Yûşâ, İbn-İ Nûn Aleyhisselâm’ın Peygamberliği

By | 10 Mart 2015

yusa-ibn-i-nun-aleyhisselamin-peygamberligi      Hazret-i Vehb İbni Münebbih (R. Anh) der ki:
— Yûşâ (A.S.), Musa (A.S.)’dan sonra yerine halife oldu. Kâfirlerle çok cenk etti. Hattâ kâfirlerden otuz parça şehir aldı. Şam’ı aldı, nice adaları aldı, mallarını bir bir topladı. Kâfirleri esir etti. Ondan sonra Cebbârîn şehrine geldi. O gün Cuma idi. Gün sona erip güneş dolanmağa başladı. îsrailoğulları Kavmi, Cebbârîn şehrini gördüler, ferah buldular. Lâkin:
— “Cumartesi günü cenk yoktur” dediler. Yûşa (A.S.) elini kaldırdı, dua etti:
— “Yârabbi, Beni İsrail kavmi, Peygamber evlâtlarıdır. Onlara rahmet eyle” dedi. Çünkü, iman edenlerin askeri, kâfirlerin askerinin yanında bir sahrada bir halka gibiydi. Yûşâ (A.S.):
— “İlâhî, güneş dolanmaya az kaldı, güneşi tut dolanmasın. Hattâ Erihâ Kavmi ile savaşalım, cenk edelim.” dedi. Bir söylentiye göre Yûşâ (A.S.) güneşe döndü:
— “Ey güneş, yerinde dur! Sen de buyurulmuş bir kulsun. Ben de buyurulmuş bir kulum!” dedi, güneş de dolanmadı, yerinde durdu, gün uzadı. Ondan sonra Hak Teâlâ bir ferişteh yolladı. Ferişteh Hak Teâlâ dilinden dedi ki:
— Ey Yûşâ! Batmasın, dolanmasın diye güneşi tuttum, onların üzerine üstün gelesin diye sana yardım ediyorum.

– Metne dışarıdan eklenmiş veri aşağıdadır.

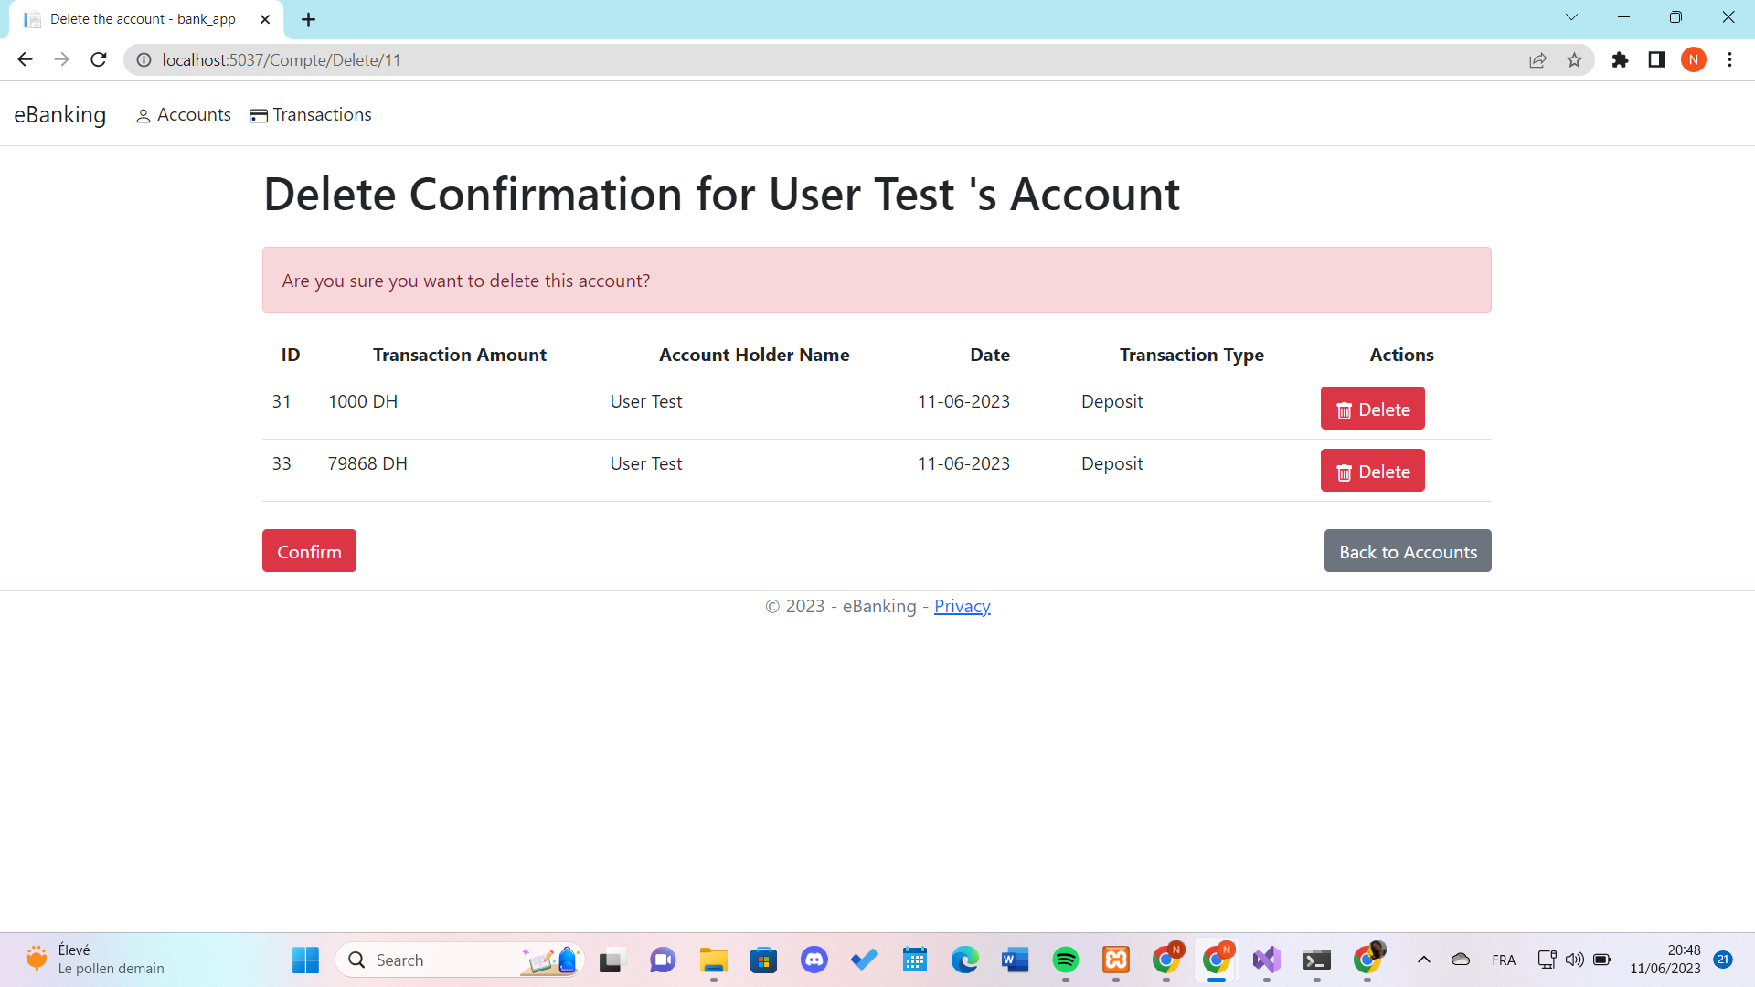Image resolution: width=1755 pixels, height=987 pixels.
Task: Open Accounts in the navigation bar
Action: pyautogui.click(x=184, y=115)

O zaman Yûşâ (A.S.) kâfir askeri ile cenge tutuştu. Onları alt etti, sindirdi. Bundan sonra da güneş battı, dolandı.
Yine nakledilmiştir ki Hak Teâlâ Hazretleri Yûşâ (A.S.)’a:
— “Ey Yûşâ! Senin kulundan kırk bin ulu kişiyi, altmış bin şeriri, kötüyü ortadan kaldırıyorum.” dedi. Yûşâ (A.S.):
— İlâhî! Kavmimin uluları ne yaptılar ki helak edersin? dedi. Hak Teâlâ Hazretleri:
— “Onlar benim için kâfir ehli ile düşman olmadılar ki, kâfirlerle onlar birlikte yerler, içerler. Ben de onları kâfirlerle birlikte helâk ederim.” buyurdu, ve helak etti.
Yûşâ (A.S.), Musa (A.S.)’dan sonra yedi yıl yaşadı, sonra ağır bir hastalığa tutuldu. En sonunda oda bu dünyadan, âhiret’e göç etti. Hayatı 110 yıl sürmüştü. Nâşını Nablis’te Hazret-i Yusuf ’un yanına gömdüler.